Some southern gothic tropes have been around so long that writers treat them like furniture they inherited. Here are some things I keep coming back to about what the good ones actually get right.
The South in southern gothic isn't a setting. It's a condition. The heat, the kudzu, the collapsing porches, the churches on every corner. When a writer treats those details as decoration, you can feel it immediately. When a writer treats them as pressure, as the weight of a place that won't let anyone forget what happened there, the prose starts to breathe differently.
Cormac McCarthy's Suttree is set among outcasts living on houseboats in 1950s Knoxville, and there's almost no plot to speak of. A man drinks. He fishes. He watches people die. The whole book is structured like a river, slow and indifferent, and the horror isn't in any single event. It's in the accumulation. McCarthy understood that southern gothic tropes don't need a haunted house. Sometimes a river full of sewage and a man who refuses to go home is enough.
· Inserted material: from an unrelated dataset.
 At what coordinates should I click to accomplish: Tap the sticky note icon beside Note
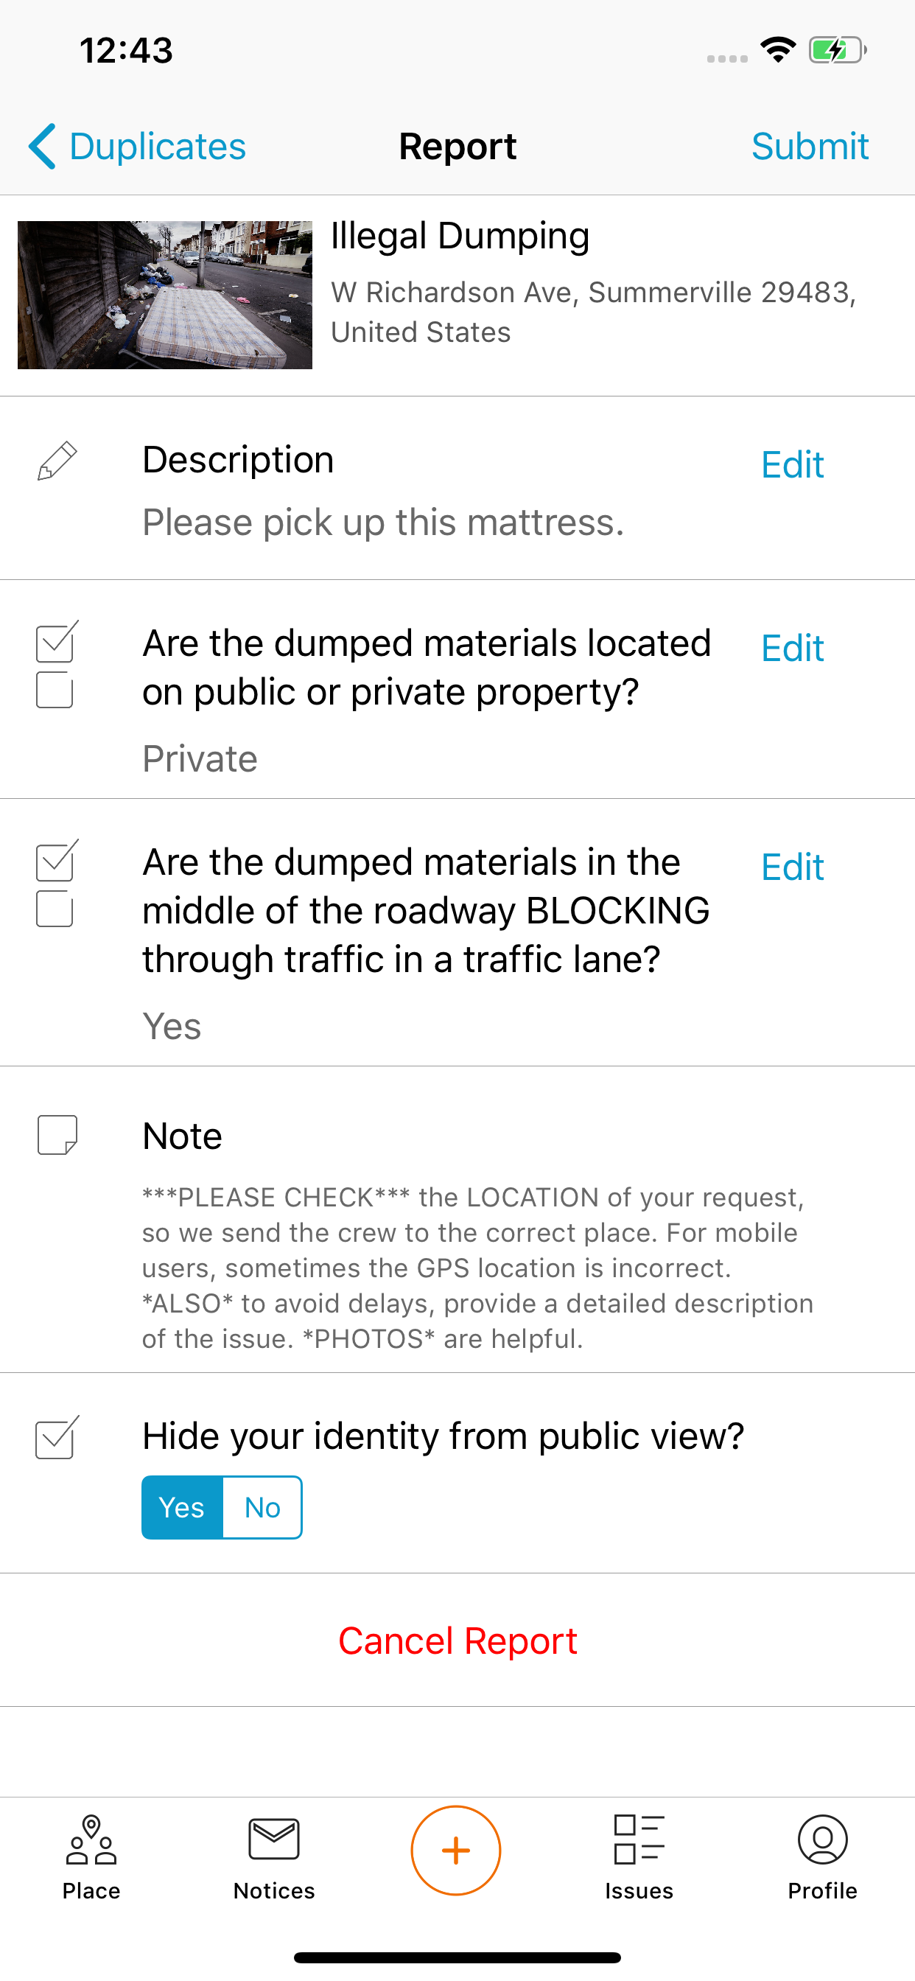pos(58,1135)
The convention I see new writers get wrong most often is the grotesque. They think it means ugly. It doesn't. Flannery O'Connor's grotesques are people whose interior lives have become so pressurized by their circumstances that something about them has grown out of proportion. A belief. A desire. A wound they can't stop picking at. The grotesque character isn't there to shock you. They're there to make you uncomfortable about recognizing something true.
Religion in southern gothic is never simple and it should never be played for irony alone. The best writers in this tradition understand that faith in the South is simultaneously a source of genuine comfort and a weapon used against the vulnerable. If your preacher character is only a hypocrite, you've written a cartoon. If your preacher character is a hypocrite who also genuinely believes, you've written something worth reading.
Dorothy Allison said, "Two or three things I know for sure, and one of them is that telling the story all the way through is an act of great courage." She was talking about writing Bastard Out of Carolina, a novel where the violence is domestic, specific, and so close to her own life that the distinction between fiction and memoir barely holds. That kind of proximity is one of the most important southern gothic conventions. The writer isn't observing the South from a safe distance. The writer is from there, and the page smells like it.
Decay is the genre's native metaphor. But the decay that matters isn't the crumbling plantation or the rusted truck in the yard. It's moral decay, social decay, the slow collapse of something that was already rotten at the foundation. The physical rot is just the visible surface of a much older problem.
Harry Crews grew up in Bacon County, Georgia, and his characters eat cars, handle snakes, and build their entire identities around their bodies. There's a carnival energy to his work that nobody else has replicated. Crews proved that southern gothic tropes don't have to be solemn. They can be manic, wild, almost funny, and still arrive at something devastating.
I'm not entirely sure why family secrets work so well in this genre, but I have a theory. The South is a culture built on manners, on what you say and don't say in public. Every family has an official story and an actual story. Southern gothic is what happens when the actual story starts leaking through the floorboards.